Cameron disse que discutiu a questão no início deste mês em uma reunião de líderes do G7, em Bruxelas, e tem apoio específico do presidente dos Estados Unidos, Barack Obama, e da chanceler alemã, Angela Merkel.
A expectativa é que as propostas desse grupo de análise sejam discutidas no encontro do G7 do próximo ano, na Alemanha.
- A penicilina foi uma grande invenção britânica de Alexander Fleming em 1928 - disse Cameron à agência britânica de notícias BBC. "É bom que a Grã-Bretanha esteja tomando a liderança nesta questão para resolver o que poderia ser realmente um grave problema de saúde global."

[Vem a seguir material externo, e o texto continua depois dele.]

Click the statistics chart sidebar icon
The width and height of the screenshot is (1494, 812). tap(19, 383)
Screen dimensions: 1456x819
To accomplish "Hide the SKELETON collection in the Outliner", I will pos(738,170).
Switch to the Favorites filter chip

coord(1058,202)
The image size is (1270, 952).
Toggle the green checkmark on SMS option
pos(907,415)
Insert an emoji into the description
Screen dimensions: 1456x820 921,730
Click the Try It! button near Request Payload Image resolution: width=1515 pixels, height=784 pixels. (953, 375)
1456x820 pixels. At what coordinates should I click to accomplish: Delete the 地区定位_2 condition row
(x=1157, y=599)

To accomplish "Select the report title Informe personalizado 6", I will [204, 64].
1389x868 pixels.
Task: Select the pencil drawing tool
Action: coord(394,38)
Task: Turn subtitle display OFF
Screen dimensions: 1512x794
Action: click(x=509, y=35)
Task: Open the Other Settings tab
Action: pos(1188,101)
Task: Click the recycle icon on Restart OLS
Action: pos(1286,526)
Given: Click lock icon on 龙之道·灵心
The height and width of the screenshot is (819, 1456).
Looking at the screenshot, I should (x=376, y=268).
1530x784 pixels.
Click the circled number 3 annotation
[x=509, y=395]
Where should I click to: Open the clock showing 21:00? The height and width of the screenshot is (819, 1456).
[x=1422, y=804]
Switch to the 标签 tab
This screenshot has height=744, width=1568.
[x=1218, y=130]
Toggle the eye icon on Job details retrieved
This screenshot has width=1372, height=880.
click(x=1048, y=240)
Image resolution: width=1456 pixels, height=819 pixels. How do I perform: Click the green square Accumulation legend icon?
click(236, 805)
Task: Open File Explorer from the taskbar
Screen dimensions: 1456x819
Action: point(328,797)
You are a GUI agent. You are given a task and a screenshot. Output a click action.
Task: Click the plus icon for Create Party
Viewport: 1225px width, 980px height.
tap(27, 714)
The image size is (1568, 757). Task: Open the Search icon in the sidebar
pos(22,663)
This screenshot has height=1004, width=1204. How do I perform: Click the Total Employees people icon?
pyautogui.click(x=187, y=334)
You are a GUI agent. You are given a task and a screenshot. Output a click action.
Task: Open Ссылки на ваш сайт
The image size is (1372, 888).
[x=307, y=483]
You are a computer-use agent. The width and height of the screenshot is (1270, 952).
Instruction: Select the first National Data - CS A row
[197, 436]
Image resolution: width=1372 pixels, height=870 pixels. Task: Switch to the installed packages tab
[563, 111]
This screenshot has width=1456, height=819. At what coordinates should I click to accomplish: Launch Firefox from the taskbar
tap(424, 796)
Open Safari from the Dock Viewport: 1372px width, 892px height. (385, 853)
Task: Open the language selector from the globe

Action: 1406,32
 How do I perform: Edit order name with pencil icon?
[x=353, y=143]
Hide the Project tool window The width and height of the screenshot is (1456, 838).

Ele disse que o grupo iria analisar três questões fundamentais: o aumento de bactérias resistentes aos medicamentos, a "falha do mercado" em apresentar novos tipos de antibióticos nos últimos 25 anos e o uso exagerado de antibióticos globalmente.
'Bomba-relógio'
Estima-se que o aumento da resistência das bactérias a antibióticos seja responsável por 5 mil mortes na Grã-Bretanha e 25 mil mortes na Europa por ano.
A diretora geral de Saúde da Inglaterra, a professora Sally Davies, tem sido uma figura-chave para ajudar a colocar esse assunto na agenda global.
No ano passado, ela descreveu a crescente resistência aos antibióticos como uma "bomba-relógio" e disse que as ameaças que isso traz deveriam ser consideradas tão perigosas quanto o terrorismo.
- Estou muito contente de ver o primeiro-ministro assumindo a liderança global (nesta discussão) - disse.
- Novos antibióticos produzidos pelas indústrias de biotecnologia e farmacêutica serão fundamentais para resolver esta crise, o que terá impacto sobre todas as áreas da medicina moderna.
A instituição filantrópica de investigação médica Wellcome Trust forneceu 500 mil libras (quase R$ 2 milhões) de financiamento para O'Neill e sua equipe, que ficarão baseados em sua sede no centro de Londres.
A resistência aos antibióticos tem sido uma questão chave para Jeremy Farrar desde que ele se tornou diretor do Wellcome Trust, no ano passado.
- Bactérias, vírus e parasitas resistentes aos medicamentos estão levando a uma crise de saúde global - disse ele.
- É uma ameaça não só a nossa capacidade de tratar infecções mortais, mas a quase todos os aspectos da medicina moderna: desde o tratamento do câncer às cesarianas, as terapias que salvam milhares de vidas todos os dias contam com antibióticos que em breve podem parar de funcionar - destacou.
'Falha de mercado'
Os antibióticos têm uma incrível história de sucesso, mas as bactérias desenvolveram resistência por meio de mutações.
Um exemplo é a MRSA, na sigla em inglês, bactéria que há anos tem sido uma grande ameaça em hospitais. É resistente a quase todos os antibióticos, exceto os mais poderosos, e a principal arma contra ela é a melhoria da higiene, que evita que a infecção se espalhe.
Sem antibióticos, toda uma série de procedimentos cirúrgicos estaria em risco, de implantes nos quadris à quimioterapia e transplante de órgãos.
Antes dos antibióticos, muitas mulheres morriam após o parto ao desenvolver uma infecção bacteriana simples.
O'Neill é um economista renomado, mais conhecido por cunhar os termos do Bric e Mint - siglas para descrever os países emergentes e potenciais motores da economia mundial.
Ele não é, no entanto, um especialista em antibióticos ou micróbios.
Cameron, porém, disse à BBC que era importante ter um economista coordenando o grupo: "Há uma falha de mercado. A indústria farmacêutica não tem desenvolvido novos tipos de antibióticos, por isso precisamos criar incentivos."
- Este não é apenas um desafio científico e médico, mas econômico e social, que exigirá a análise dos sistemas de regulação e mudanças comportamentais para resolvê-lo - disse Jeremy Farrar.
O'Neill vai começar a trabalhar em setembro e deve entregar suas recomendações em março.
No mês passado, a resistência aos antibióticos foi escolhido como tema para o prêmio de 10 milhões de libras (cerca de R$ 38 milhões) do Longitude Prize, criado para enfrentar o maior desafio de nosso tempo.